Input data
Content starts

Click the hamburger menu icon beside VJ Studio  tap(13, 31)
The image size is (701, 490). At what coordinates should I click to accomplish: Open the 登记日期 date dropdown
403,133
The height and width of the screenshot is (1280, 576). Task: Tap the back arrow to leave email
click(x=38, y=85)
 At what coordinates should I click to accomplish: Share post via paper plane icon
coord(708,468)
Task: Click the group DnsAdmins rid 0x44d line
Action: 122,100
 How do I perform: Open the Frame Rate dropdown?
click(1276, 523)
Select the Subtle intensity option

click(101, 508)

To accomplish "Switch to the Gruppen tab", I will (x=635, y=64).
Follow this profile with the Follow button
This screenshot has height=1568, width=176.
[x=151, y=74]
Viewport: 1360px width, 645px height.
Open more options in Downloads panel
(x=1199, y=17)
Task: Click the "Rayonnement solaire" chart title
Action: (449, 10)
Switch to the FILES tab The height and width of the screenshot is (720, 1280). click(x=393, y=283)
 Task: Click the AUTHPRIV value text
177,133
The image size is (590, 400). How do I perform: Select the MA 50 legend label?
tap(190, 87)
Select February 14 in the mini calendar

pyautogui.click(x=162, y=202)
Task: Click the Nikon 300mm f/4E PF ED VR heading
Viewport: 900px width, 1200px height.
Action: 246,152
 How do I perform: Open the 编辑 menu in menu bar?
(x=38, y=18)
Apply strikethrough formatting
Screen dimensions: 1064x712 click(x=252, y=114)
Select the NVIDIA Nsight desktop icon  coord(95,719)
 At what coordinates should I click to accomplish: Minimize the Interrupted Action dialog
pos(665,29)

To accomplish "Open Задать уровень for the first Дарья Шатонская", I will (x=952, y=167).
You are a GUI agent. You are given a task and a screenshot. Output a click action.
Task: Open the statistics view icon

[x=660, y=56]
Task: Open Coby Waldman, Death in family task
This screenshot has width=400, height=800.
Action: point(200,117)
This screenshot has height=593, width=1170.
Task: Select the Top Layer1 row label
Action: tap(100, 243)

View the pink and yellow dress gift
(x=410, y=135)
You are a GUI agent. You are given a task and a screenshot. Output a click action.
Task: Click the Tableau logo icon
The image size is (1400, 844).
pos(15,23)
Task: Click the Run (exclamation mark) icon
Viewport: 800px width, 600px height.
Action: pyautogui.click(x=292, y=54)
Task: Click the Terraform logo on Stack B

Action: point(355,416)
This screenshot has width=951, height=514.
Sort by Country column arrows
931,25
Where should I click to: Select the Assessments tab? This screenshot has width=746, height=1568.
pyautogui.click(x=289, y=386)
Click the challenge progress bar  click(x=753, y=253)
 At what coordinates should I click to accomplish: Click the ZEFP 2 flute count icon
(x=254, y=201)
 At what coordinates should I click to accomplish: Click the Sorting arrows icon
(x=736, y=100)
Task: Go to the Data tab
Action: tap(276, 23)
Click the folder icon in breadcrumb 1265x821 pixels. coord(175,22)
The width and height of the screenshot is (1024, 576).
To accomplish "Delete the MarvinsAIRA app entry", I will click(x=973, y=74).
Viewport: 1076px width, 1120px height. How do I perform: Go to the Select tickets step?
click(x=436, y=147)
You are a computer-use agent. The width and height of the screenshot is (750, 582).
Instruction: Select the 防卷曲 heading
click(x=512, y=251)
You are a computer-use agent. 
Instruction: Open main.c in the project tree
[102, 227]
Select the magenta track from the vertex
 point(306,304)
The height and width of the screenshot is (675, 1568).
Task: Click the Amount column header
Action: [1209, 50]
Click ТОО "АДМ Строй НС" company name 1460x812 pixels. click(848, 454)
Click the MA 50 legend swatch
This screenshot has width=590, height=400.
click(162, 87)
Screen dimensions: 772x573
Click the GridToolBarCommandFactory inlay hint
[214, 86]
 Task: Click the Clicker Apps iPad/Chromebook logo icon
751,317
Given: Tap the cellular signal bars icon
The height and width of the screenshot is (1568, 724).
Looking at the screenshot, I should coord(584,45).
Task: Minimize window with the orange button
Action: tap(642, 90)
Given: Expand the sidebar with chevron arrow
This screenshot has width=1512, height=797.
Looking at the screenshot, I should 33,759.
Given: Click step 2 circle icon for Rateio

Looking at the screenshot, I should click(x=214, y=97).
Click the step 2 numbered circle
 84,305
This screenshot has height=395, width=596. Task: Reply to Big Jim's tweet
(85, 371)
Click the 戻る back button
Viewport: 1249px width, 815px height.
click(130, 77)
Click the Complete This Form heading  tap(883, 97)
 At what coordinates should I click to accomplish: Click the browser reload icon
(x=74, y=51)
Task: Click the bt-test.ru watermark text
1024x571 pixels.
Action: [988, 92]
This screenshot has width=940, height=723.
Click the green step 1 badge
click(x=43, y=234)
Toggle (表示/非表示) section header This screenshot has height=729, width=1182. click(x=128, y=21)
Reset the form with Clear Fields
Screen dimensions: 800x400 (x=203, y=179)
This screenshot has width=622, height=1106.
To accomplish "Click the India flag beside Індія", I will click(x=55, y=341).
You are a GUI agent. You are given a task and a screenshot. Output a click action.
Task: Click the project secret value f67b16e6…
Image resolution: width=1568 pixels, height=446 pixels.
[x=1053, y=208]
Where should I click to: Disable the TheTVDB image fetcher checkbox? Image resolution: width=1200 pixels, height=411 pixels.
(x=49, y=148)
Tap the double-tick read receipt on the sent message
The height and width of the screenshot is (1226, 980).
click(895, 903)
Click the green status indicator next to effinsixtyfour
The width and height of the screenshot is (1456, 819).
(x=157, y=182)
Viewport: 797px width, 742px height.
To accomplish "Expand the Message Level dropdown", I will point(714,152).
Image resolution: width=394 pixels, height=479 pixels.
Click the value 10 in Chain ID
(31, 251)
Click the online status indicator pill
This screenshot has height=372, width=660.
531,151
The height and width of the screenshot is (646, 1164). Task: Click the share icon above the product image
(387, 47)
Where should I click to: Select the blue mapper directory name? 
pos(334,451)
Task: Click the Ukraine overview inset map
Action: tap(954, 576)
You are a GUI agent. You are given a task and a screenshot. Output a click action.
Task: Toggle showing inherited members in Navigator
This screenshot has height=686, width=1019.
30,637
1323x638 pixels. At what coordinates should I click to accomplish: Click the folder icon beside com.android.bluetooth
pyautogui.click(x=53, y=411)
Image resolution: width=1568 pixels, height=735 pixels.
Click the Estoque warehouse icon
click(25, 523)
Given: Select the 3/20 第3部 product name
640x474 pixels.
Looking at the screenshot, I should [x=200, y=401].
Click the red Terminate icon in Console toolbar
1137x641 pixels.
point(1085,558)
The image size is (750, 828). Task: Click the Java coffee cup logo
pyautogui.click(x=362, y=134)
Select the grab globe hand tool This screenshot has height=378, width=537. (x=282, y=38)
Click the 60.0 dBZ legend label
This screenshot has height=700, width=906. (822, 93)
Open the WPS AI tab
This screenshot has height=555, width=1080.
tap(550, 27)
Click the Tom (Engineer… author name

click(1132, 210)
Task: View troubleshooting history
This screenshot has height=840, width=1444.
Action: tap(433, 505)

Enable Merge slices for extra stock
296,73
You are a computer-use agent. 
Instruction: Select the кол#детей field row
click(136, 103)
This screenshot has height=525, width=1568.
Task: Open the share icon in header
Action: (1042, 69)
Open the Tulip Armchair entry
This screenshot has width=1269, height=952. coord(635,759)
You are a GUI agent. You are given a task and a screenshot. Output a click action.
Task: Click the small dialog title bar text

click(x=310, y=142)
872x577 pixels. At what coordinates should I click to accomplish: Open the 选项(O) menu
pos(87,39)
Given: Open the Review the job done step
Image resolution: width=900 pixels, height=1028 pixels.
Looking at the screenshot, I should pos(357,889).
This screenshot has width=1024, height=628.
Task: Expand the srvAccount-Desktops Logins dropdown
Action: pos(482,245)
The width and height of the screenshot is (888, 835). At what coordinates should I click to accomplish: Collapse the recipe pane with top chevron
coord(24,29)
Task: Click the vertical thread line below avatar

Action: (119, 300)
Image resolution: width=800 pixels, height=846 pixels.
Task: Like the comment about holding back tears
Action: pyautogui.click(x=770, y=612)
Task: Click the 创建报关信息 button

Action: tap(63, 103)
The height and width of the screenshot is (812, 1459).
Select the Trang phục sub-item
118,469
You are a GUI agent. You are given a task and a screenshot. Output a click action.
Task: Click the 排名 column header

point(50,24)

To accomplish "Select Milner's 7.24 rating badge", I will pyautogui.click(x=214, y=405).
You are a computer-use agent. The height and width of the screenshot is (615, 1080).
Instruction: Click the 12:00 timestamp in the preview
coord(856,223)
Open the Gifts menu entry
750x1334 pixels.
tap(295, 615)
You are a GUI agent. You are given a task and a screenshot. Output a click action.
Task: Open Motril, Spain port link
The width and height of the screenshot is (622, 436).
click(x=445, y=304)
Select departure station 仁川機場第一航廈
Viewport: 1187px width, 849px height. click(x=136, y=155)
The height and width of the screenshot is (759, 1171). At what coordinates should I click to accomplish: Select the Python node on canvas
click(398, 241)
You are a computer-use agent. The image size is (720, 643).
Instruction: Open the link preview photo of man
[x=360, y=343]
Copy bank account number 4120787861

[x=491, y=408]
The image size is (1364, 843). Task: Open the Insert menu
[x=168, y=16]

Content ends

Task
In the listing above, find the line containing "Image resolution: width=900" and the line containing "Open the Gifts menu entry", then repeat those two lines and everything between them exactly.

Problem solution
Image resolution: width=900 pixels, height=1028 pixels.
Looking at the screenshot, I should pos(357,889).
This screenshot has width=1024, height=628.
Task: Expand the srvAccount-Desktops Logins dropdown
Action: pos(482,245)
The width and height of the screenshot is (888, 835). At what coordinates should I click to accomplish: Collapse the recipe pane with top chevron
coord(24,29)
Task: Click the vertical thread line below avatar

Action: (119, 300)
Image resolution: width=800 pixels, height=846 pixels.
Task: Like the comment about holding back tears
Action: pyautogui.click(x=770, y=612)
Task: Click the 创建报关信息 button

Action: tap(63, 103)
The height and width of the screenshot is (812, 1459).
Select the Trang phục sub-item
118,469
You are a GUI agent. You are given a task and a screenshot. Output a click action.
Task: Click the 排名 column header

point(50,24)

To accomplish "Select Milner's 7.24 rating badge", I will pyautogui.click(x=214, y=405).
You are a computer-use agent. The height and width of the screenshot is (615, 1080).
Instruction: Click the 12:00 timestamp in the preview
coord(856,223)
Open the Gifts menu entry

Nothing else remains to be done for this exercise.